Rename "Snapping" to "Alignment" in the rows from the start of the rows through the line with "Open the ellipsis", leaving all else unchanged. Give back only those lines.

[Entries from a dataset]
— START —
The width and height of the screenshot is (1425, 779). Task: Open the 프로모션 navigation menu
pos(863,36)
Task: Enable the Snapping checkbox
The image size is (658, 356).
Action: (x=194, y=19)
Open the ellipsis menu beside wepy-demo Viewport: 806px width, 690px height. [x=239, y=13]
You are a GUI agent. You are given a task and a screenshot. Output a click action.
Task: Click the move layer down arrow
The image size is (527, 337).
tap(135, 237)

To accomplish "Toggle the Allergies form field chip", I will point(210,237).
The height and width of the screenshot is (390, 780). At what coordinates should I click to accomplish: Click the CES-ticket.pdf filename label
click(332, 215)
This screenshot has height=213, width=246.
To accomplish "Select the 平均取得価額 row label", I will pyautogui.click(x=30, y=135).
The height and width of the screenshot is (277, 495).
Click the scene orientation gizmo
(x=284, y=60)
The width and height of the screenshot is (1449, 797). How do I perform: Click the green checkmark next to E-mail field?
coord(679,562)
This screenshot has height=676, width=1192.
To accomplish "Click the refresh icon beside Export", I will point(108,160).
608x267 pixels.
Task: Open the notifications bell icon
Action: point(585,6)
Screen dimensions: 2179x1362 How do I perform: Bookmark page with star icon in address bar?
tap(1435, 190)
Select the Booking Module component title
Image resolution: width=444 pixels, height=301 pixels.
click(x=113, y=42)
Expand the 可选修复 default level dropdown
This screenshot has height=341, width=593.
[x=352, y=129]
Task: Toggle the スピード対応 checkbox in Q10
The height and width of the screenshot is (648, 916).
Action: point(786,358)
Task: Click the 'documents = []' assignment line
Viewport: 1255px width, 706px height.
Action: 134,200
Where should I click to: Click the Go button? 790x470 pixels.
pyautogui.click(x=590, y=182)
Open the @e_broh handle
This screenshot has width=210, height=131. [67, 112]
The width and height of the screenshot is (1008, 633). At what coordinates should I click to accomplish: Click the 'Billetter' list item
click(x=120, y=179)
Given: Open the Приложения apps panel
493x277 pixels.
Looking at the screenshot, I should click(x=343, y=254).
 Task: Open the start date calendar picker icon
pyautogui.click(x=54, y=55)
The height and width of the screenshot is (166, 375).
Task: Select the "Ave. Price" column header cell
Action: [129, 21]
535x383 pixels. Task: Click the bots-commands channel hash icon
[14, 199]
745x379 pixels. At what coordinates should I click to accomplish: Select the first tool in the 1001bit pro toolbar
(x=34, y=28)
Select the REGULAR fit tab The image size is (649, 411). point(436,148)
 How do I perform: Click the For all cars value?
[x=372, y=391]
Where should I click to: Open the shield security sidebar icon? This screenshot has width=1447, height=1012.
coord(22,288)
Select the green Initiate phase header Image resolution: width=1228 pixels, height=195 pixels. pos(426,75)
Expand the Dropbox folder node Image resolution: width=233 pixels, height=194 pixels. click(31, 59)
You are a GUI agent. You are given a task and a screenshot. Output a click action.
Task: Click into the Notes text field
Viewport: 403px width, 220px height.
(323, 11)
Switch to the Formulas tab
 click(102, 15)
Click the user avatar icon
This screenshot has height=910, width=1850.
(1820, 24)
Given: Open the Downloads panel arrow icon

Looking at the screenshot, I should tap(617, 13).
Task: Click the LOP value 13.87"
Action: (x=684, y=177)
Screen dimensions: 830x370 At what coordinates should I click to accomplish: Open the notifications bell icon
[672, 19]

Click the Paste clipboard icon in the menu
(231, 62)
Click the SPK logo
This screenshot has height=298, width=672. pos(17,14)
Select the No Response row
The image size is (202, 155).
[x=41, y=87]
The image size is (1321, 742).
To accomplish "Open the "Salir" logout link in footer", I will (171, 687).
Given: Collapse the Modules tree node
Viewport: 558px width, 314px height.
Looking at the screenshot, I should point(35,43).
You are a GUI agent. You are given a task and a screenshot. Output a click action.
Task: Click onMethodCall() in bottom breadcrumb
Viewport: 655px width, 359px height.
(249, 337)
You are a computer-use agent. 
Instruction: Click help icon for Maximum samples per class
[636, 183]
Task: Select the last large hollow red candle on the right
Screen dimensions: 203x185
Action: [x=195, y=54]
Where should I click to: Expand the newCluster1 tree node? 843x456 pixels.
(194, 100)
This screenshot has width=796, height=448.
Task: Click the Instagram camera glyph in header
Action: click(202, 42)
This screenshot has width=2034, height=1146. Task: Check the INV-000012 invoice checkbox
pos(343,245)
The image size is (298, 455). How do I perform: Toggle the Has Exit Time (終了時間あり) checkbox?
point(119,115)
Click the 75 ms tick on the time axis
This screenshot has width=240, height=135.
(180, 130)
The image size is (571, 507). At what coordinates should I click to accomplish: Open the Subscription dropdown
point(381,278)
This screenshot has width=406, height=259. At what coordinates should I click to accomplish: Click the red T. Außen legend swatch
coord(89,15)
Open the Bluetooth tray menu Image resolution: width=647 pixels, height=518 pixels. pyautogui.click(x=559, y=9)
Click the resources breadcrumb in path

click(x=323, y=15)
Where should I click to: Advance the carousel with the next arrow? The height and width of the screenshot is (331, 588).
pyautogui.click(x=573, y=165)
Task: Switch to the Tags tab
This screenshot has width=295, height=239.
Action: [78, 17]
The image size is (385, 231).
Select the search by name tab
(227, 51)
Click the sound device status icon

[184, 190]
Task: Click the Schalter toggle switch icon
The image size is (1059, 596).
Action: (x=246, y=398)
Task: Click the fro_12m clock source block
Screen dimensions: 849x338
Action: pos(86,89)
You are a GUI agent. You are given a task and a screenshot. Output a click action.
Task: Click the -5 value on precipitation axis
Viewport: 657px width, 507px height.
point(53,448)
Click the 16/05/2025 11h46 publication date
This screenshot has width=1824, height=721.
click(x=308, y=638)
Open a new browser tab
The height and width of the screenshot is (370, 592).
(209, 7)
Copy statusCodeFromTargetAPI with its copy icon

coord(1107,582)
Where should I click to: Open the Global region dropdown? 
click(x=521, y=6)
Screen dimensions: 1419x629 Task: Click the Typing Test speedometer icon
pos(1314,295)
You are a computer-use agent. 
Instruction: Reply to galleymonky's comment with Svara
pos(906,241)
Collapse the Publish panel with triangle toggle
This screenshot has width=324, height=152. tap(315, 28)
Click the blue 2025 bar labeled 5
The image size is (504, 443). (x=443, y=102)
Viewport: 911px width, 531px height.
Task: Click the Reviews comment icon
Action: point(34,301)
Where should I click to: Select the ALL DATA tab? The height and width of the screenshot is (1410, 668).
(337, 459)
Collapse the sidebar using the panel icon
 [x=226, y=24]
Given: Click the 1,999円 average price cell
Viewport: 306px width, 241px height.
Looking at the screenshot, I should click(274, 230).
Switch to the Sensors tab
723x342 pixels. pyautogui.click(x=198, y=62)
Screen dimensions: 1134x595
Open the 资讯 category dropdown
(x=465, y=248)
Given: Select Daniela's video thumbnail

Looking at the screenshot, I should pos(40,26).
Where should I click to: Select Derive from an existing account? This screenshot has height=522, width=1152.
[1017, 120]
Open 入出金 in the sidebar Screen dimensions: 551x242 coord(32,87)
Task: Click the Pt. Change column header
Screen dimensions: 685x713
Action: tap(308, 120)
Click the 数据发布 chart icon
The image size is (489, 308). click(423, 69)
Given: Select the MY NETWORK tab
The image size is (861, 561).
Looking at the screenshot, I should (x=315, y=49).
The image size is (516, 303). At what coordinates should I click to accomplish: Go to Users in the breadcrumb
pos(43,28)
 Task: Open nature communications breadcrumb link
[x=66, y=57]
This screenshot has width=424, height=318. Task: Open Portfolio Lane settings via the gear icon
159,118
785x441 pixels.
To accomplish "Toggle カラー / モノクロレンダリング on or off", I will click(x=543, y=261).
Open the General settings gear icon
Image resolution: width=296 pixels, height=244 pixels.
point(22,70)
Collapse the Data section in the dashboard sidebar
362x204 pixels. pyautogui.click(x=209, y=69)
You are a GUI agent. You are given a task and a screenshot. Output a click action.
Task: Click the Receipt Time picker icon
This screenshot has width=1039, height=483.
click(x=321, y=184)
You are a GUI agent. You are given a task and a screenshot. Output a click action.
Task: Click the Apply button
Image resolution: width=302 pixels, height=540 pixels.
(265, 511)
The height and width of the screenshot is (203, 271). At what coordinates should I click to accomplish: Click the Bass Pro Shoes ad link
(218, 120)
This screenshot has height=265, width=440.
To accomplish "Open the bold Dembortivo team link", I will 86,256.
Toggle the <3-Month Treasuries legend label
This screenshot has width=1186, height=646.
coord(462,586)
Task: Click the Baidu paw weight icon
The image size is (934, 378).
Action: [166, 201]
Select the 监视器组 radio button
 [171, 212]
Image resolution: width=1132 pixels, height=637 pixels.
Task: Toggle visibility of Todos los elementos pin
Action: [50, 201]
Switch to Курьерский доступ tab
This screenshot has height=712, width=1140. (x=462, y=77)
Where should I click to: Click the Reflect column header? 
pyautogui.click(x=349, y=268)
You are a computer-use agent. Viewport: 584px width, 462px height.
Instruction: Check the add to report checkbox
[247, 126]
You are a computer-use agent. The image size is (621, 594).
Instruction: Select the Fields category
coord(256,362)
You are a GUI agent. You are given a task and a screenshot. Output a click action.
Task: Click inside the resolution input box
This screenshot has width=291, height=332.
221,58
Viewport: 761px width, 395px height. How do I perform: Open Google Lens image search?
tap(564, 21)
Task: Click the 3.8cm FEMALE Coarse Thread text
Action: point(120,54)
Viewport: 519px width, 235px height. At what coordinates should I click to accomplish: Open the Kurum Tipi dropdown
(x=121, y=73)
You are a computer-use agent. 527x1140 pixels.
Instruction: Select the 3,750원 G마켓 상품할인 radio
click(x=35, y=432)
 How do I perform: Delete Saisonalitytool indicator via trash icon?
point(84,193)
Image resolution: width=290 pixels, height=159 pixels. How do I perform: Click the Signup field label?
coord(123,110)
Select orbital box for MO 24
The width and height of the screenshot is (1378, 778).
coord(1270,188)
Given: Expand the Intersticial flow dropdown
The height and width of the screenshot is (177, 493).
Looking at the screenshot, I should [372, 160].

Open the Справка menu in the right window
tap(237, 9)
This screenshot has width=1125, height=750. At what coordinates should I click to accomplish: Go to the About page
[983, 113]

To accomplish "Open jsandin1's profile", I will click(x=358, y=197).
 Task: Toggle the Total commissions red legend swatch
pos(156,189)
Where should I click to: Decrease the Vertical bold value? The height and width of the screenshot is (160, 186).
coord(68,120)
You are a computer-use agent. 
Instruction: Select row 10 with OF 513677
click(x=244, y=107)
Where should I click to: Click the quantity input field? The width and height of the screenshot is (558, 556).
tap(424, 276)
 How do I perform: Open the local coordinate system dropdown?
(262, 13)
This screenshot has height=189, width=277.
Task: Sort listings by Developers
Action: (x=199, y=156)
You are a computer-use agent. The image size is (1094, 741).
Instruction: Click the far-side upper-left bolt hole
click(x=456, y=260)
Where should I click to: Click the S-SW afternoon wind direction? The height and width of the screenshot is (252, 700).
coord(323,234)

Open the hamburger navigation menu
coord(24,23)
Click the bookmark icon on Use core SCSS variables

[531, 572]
— END —
Reply:
The width and height of the screenshot is (1425, 779). Task: Open the 프로모션 navigation menu
pos(863,36)
Task: Enable the Alignment checkbox
The image size is (658, 356).
Action: (x=194, y=19)
Open the ellipsis menu beside wepy-demo Viewport: 806px width, 690px height. [x=239, y=13]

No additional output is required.